◆ EXERCISE OBJECTIVE: Write out the data again exactly, skipping every picture.

Dataset excerpts
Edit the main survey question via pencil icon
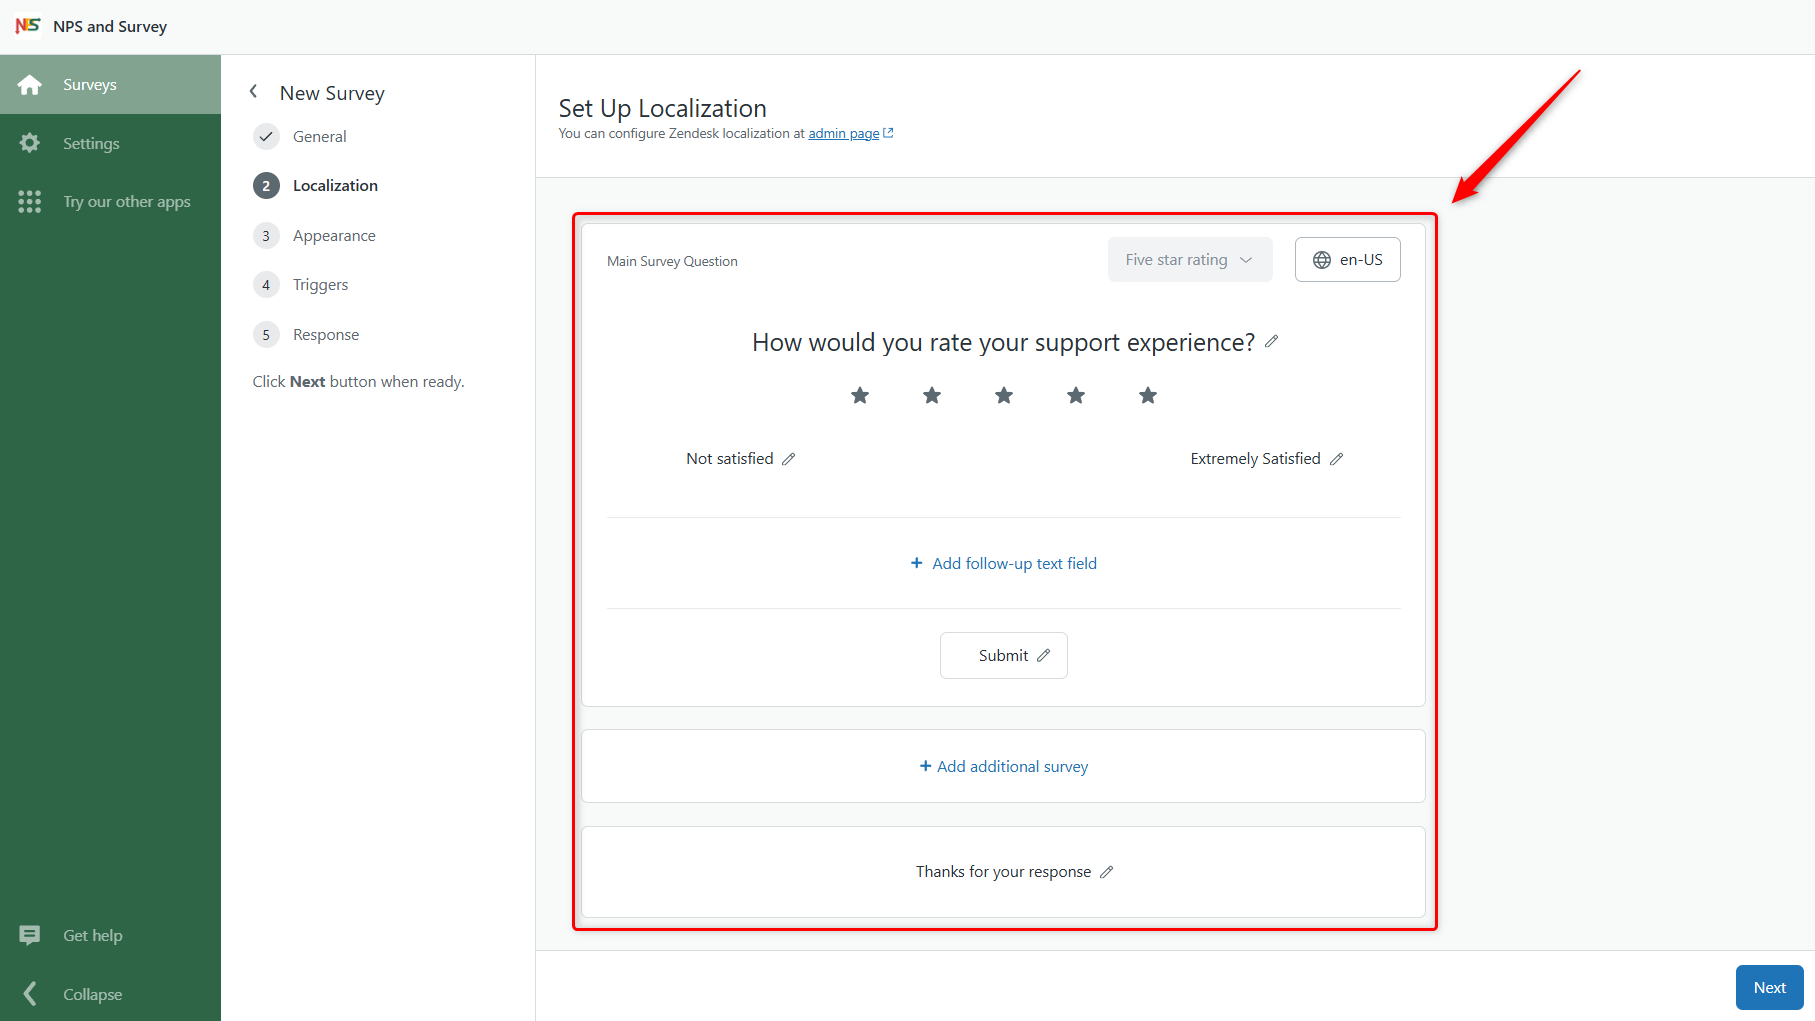The height and width of the screenshot is (1021, 1815). point(1271,342)
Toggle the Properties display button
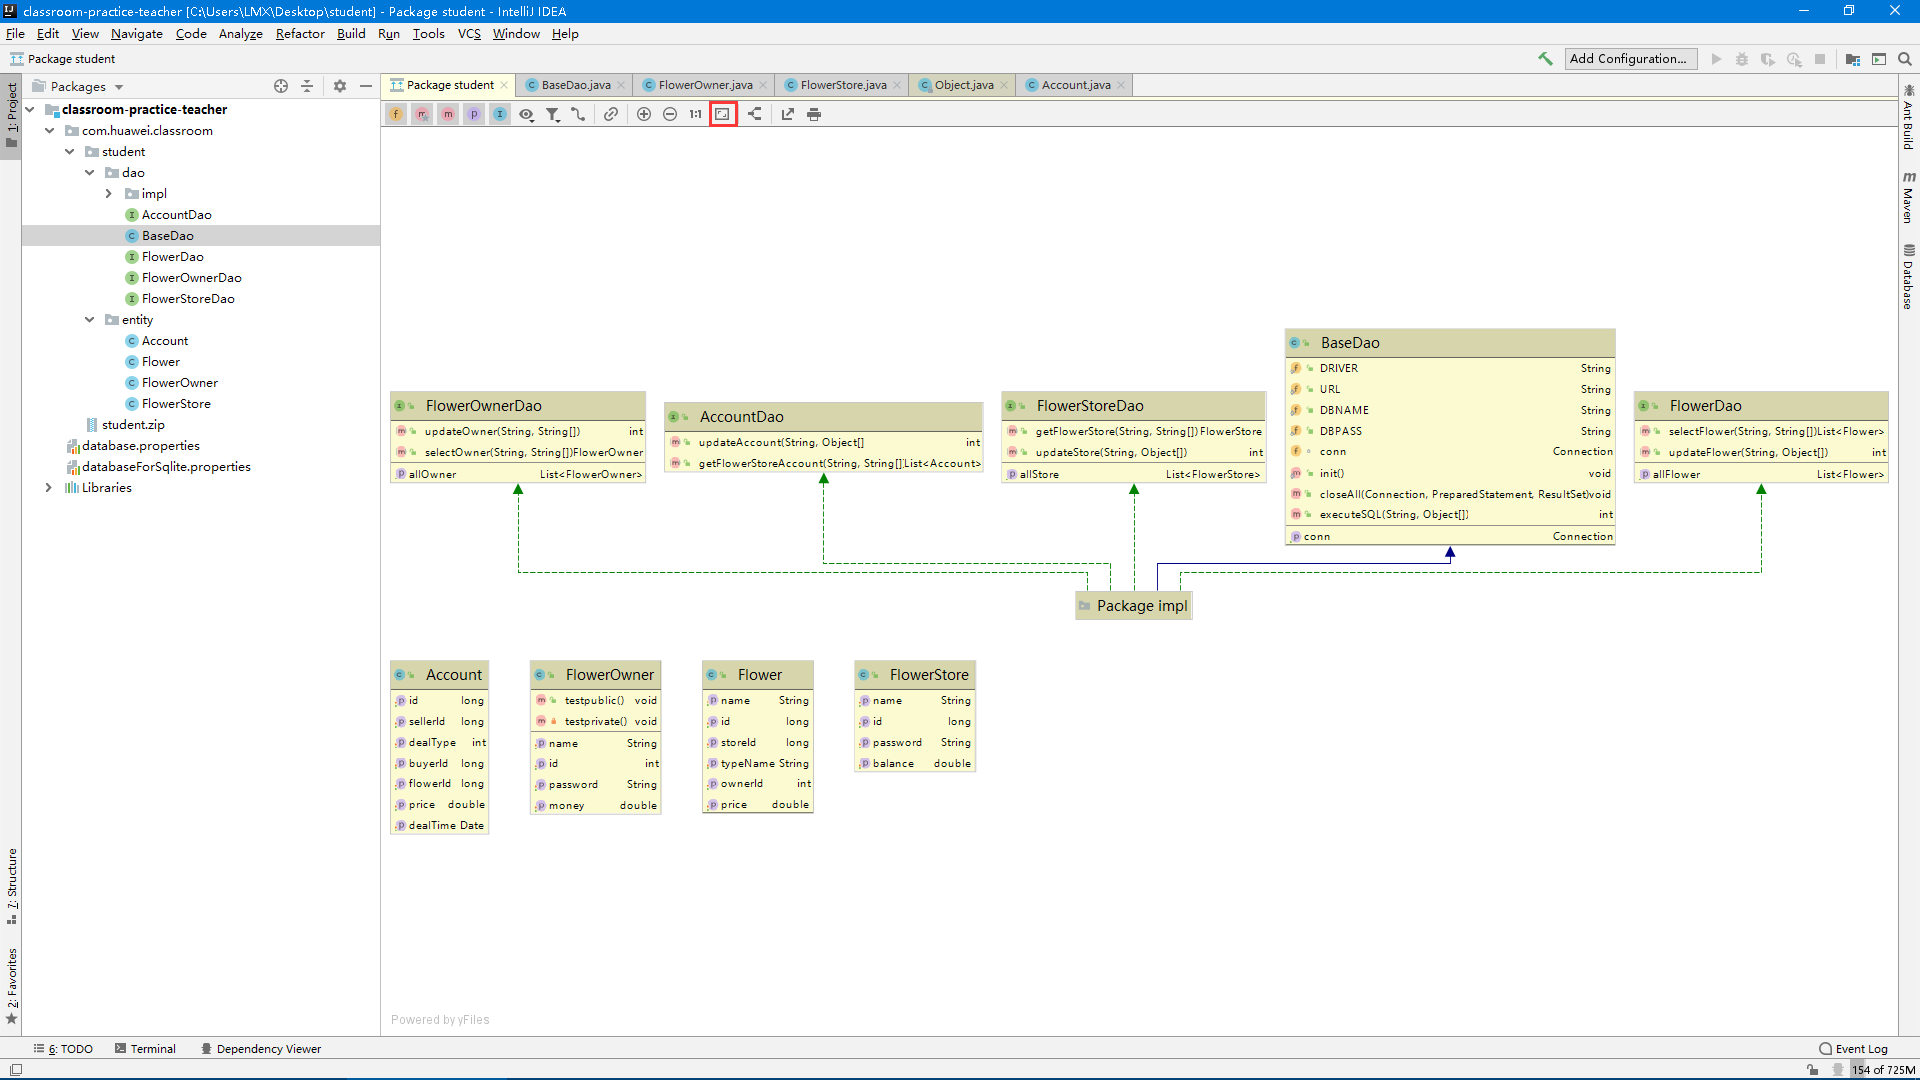This screenshot has width=1920, height=1080. coord(474,114)
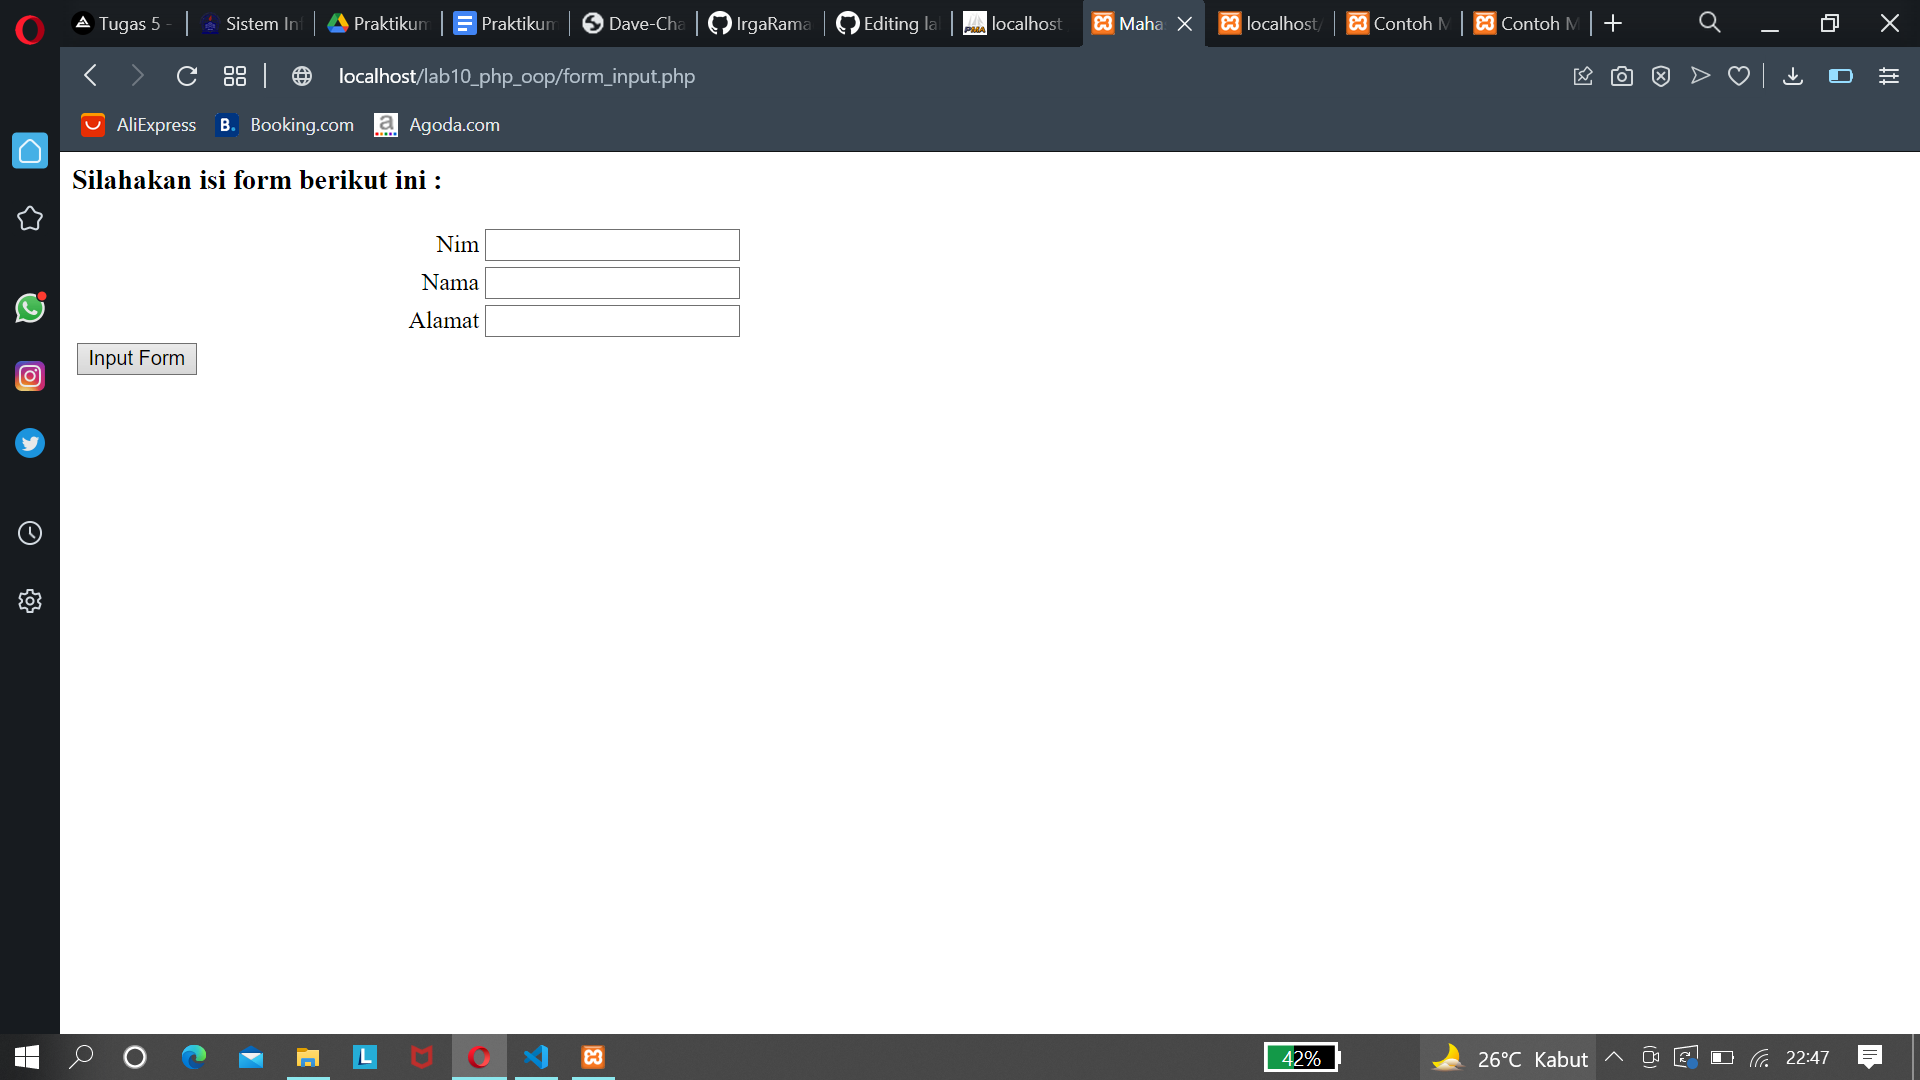
Task: Click the green 42% battery indicator
Action: pyautogui.click(x=1301, y=1057)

◆ OUTPUT OF THE TASK:
Edit the main survey question via pencil icon
The height and width of the screenshot is (1021, 1815). point(1271,342)
Toggle the Properties display button
This screenshot has width=1920, height=1080. coord(474,114)
Task: Click the green 42% battery indicator
Action: pyautogui.click(x=1301, y=1057)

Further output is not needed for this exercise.